Periodic Reporting for period 3 - DAFNE (DAFNE: Use of a Decision-Analytic Framework to explore the water-energy-food NExus in complex and trans-boundary water resources systems of fast growing developing countries.)

Período documentado: 2019-09-01 hasta 2020-10-31

The H2020 project DAFNE aimed to investigate how water, energy, food and the environment (WEF nexus) can be managed in complex and transboundary river basins by developing a novel participatory based and multidisciplinary approach to explore, together with stakeholders, options for present and future sustainable and integrated management of water resources. The approach accounts explicitly for technical, socio-economic, and ecologic dimensions, involves public and private actors and is socially inclusive, enhances resource efficiency and preserves ecosystem services in regions where large infrastructures exist, are being built or are planned, and intensive agriculture is expanding.

*Provided material*.
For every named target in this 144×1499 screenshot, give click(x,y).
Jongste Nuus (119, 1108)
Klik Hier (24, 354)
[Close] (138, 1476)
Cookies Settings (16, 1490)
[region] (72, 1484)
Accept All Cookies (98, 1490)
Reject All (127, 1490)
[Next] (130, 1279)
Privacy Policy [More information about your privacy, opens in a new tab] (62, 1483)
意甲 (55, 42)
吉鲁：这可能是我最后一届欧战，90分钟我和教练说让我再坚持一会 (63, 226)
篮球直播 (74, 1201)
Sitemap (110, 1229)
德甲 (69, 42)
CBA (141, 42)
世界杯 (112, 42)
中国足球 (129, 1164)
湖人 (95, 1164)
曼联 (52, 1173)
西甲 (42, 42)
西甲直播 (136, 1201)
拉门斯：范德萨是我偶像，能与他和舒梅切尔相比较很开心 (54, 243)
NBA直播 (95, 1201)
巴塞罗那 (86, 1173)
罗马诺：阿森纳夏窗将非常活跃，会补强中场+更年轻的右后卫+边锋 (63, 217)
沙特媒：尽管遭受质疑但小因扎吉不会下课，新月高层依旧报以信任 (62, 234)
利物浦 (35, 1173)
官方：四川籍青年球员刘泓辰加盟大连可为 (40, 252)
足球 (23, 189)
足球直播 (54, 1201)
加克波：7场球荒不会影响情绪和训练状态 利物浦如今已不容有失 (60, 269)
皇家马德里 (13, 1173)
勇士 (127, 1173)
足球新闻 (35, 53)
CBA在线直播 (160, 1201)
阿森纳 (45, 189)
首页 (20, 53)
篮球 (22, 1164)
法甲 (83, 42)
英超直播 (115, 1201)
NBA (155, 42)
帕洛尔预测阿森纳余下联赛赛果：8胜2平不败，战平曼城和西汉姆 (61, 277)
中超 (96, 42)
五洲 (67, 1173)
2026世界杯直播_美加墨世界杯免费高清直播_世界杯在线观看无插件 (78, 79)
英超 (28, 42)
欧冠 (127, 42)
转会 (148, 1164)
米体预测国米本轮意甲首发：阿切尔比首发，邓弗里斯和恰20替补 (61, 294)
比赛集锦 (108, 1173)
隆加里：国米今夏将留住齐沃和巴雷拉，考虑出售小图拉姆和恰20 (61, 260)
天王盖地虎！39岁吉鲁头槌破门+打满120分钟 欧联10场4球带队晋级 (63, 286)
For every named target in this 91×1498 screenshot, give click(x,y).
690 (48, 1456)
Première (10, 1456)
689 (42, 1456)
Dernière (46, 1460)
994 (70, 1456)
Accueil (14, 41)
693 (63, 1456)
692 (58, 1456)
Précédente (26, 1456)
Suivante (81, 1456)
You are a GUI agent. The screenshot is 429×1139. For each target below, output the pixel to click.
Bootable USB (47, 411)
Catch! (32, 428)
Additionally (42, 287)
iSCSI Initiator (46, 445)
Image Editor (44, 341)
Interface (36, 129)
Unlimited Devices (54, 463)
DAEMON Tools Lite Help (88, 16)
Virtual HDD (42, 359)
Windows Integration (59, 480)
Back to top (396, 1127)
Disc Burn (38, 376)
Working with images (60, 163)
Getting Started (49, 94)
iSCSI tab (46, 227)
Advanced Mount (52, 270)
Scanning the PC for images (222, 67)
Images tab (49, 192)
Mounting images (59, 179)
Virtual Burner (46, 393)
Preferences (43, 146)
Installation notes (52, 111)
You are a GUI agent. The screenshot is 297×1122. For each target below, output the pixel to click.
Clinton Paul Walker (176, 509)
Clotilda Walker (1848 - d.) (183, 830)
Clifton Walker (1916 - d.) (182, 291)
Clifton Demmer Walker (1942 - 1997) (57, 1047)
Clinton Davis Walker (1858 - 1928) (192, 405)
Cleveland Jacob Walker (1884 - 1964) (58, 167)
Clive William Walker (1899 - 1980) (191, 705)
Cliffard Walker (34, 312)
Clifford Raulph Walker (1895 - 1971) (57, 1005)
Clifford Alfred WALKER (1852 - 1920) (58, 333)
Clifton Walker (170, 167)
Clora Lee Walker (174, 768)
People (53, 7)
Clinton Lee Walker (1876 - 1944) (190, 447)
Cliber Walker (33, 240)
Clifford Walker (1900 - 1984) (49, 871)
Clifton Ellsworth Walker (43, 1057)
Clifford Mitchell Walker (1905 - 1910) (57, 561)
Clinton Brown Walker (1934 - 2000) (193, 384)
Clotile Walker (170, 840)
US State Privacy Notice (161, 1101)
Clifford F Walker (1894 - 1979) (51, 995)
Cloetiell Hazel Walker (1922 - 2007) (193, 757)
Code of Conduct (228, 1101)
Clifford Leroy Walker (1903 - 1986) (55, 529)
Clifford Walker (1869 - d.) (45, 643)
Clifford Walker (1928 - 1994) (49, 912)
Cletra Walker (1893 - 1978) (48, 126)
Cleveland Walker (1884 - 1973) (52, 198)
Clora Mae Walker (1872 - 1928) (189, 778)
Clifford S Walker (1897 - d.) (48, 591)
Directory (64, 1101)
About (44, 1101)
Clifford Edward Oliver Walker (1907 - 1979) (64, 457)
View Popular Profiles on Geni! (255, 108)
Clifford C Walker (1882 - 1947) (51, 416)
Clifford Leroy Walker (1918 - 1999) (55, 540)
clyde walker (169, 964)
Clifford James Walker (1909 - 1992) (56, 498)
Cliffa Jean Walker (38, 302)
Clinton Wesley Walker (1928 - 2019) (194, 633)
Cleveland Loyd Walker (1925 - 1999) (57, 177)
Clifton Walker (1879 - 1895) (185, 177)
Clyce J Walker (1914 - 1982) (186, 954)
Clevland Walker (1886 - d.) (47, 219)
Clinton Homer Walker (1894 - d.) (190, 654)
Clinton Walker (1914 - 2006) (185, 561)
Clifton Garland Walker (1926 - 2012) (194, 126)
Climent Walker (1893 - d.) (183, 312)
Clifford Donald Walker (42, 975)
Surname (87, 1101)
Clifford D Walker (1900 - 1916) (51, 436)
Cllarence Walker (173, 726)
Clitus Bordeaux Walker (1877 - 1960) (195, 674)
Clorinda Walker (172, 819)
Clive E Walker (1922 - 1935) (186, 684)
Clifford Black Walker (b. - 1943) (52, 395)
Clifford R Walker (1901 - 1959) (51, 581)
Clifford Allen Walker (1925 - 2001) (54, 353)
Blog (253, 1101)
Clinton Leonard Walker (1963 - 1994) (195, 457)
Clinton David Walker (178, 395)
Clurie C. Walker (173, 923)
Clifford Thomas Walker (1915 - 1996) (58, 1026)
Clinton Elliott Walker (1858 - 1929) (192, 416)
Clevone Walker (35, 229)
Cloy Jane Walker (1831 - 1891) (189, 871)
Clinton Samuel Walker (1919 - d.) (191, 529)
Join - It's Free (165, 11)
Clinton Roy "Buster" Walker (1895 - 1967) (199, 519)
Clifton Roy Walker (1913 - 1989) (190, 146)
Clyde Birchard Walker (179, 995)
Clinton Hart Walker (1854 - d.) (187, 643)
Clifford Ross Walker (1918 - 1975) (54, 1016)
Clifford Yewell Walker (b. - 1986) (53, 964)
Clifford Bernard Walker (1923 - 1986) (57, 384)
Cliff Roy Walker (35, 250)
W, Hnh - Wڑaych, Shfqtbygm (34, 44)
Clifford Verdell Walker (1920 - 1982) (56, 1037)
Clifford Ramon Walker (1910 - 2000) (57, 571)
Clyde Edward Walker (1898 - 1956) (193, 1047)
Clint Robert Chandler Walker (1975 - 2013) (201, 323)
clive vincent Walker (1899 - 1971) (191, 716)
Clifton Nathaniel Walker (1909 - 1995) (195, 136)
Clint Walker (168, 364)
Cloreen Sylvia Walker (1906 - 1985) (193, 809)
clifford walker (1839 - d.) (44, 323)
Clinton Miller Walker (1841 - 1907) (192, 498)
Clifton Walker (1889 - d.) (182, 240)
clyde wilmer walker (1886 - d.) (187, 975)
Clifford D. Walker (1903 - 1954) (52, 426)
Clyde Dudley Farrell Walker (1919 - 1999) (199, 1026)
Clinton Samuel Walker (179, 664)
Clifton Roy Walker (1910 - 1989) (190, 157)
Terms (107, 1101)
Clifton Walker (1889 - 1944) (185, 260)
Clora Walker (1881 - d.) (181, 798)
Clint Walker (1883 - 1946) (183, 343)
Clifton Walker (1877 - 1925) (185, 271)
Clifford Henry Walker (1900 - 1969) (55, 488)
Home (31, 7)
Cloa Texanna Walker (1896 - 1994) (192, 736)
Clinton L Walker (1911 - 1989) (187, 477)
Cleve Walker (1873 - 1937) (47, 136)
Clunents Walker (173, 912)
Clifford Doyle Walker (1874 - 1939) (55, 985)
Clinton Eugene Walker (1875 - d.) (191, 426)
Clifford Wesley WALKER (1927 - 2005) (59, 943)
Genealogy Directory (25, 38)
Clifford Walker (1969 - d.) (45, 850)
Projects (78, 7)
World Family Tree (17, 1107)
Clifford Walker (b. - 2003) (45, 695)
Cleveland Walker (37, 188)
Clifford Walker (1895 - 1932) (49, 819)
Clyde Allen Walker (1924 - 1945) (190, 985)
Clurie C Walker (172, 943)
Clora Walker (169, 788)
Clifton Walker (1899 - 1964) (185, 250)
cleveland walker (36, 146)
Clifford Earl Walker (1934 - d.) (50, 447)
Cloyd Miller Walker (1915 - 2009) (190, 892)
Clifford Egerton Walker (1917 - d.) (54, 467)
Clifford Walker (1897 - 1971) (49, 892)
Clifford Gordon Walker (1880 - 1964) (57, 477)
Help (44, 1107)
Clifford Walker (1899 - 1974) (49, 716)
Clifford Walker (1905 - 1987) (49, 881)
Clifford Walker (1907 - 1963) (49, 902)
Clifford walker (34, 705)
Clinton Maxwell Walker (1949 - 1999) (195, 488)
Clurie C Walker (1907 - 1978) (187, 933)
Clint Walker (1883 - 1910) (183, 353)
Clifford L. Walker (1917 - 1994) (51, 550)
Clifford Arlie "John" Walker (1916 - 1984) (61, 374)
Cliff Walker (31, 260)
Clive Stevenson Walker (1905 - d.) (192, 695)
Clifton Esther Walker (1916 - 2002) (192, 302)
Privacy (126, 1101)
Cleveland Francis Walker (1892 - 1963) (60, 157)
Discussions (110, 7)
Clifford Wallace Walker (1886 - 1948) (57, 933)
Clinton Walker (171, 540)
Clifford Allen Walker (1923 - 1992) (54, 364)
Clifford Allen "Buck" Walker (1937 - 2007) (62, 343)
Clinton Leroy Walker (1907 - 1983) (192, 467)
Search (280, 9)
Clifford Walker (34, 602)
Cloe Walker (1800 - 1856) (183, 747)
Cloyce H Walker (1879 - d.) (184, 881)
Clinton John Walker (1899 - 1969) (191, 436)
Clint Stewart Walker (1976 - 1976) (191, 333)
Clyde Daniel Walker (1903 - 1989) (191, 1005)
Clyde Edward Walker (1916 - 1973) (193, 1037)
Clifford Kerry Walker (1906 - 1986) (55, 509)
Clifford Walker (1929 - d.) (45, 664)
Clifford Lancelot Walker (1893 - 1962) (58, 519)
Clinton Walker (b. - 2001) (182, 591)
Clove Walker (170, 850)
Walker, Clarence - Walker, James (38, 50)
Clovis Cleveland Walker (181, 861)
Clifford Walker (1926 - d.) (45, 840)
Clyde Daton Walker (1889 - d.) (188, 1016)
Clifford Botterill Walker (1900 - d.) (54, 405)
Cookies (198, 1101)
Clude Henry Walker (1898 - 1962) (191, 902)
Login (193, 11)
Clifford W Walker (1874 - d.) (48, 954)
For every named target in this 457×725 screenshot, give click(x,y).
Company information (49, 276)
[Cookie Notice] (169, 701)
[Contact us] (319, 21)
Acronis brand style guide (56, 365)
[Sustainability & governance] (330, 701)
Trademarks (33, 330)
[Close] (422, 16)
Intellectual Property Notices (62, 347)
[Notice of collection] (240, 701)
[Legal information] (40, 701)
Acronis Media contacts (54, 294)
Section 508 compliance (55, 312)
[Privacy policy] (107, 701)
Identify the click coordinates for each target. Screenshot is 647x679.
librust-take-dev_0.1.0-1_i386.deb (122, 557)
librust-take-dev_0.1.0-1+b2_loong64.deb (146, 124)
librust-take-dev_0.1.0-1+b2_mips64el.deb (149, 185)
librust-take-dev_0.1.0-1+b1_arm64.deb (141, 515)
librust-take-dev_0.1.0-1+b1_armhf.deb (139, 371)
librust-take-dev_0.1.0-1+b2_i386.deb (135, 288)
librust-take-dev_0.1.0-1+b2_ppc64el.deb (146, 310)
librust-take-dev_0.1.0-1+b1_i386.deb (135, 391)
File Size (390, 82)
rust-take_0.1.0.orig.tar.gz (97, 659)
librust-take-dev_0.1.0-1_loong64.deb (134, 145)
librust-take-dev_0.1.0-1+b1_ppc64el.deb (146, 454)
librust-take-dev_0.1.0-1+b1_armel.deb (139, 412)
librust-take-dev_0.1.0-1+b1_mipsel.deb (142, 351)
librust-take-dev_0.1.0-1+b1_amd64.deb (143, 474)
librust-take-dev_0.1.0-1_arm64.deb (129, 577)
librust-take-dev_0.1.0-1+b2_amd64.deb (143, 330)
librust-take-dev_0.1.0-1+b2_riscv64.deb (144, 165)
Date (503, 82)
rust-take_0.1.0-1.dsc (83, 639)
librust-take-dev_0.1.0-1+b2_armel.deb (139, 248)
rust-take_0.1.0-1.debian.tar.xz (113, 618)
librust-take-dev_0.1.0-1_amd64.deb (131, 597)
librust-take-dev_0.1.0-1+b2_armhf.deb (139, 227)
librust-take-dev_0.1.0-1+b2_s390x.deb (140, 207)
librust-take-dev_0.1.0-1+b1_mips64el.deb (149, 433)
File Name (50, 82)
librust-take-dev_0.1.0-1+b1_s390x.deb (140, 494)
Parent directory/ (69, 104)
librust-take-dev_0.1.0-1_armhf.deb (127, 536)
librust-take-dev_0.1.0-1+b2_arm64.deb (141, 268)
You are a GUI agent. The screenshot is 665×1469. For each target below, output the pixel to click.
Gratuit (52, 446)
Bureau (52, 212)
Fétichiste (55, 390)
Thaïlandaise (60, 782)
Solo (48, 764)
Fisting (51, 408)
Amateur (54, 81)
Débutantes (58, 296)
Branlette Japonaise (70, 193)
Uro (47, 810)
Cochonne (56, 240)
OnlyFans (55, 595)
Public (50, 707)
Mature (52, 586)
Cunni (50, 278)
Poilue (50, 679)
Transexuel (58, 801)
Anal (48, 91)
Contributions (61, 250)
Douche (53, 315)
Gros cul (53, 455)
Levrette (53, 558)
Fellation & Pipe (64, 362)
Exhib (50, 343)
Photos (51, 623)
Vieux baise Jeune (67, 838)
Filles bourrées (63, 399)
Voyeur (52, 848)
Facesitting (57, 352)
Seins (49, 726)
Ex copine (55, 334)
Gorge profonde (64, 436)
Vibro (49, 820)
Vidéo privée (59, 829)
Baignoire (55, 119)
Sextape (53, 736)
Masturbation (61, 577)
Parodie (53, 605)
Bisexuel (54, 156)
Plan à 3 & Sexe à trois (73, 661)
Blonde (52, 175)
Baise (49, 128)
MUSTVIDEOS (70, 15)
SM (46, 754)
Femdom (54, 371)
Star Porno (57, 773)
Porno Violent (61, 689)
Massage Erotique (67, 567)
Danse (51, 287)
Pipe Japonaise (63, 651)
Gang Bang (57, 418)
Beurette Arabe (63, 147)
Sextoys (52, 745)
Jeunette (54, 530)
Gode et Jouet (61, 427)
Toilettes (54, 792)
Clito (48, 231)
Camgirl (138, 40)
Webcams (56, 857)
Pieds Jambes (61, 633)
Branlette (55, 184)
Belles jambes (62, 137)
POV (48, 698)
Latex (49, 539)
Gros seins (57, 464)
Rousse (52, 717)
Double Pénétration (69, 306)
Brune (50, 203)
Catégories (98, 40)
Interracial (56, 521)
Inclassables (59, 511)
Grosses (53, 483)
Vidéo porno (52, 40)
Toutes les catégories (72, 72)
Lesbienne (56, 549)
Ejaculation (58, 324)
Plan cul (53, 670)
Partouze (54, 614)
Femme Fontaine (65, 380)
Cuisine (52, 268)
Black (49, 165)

*Given exercise A*.
Answer these from the DAFNE project summary:
(i) What dates does the reporting period cover?
(ii) Which four things make up the WEF nexus, according to the summary?
(iii) Which three dimensions does the approach account for explicitly?
*Given exercise B*.
Copy out the part of the DAFNE project summary starting with "Periodic Reporting for" and going on through "growing developing countries.)".

*Final result A*.
(i) 2019-09-01 to 2020-10-31
(ii) Water, energy, food and the environment
(iii) Technical, socio-economic, and ecologic dimensions

*Final result B*.
Periodic Reporting for period 3 - DAFNE (DAFNE: Use of a Decision-Analytic Framework to explore the water-energy-food NExus in complex and trans-boundary water resources systems of fast growing developing countries.)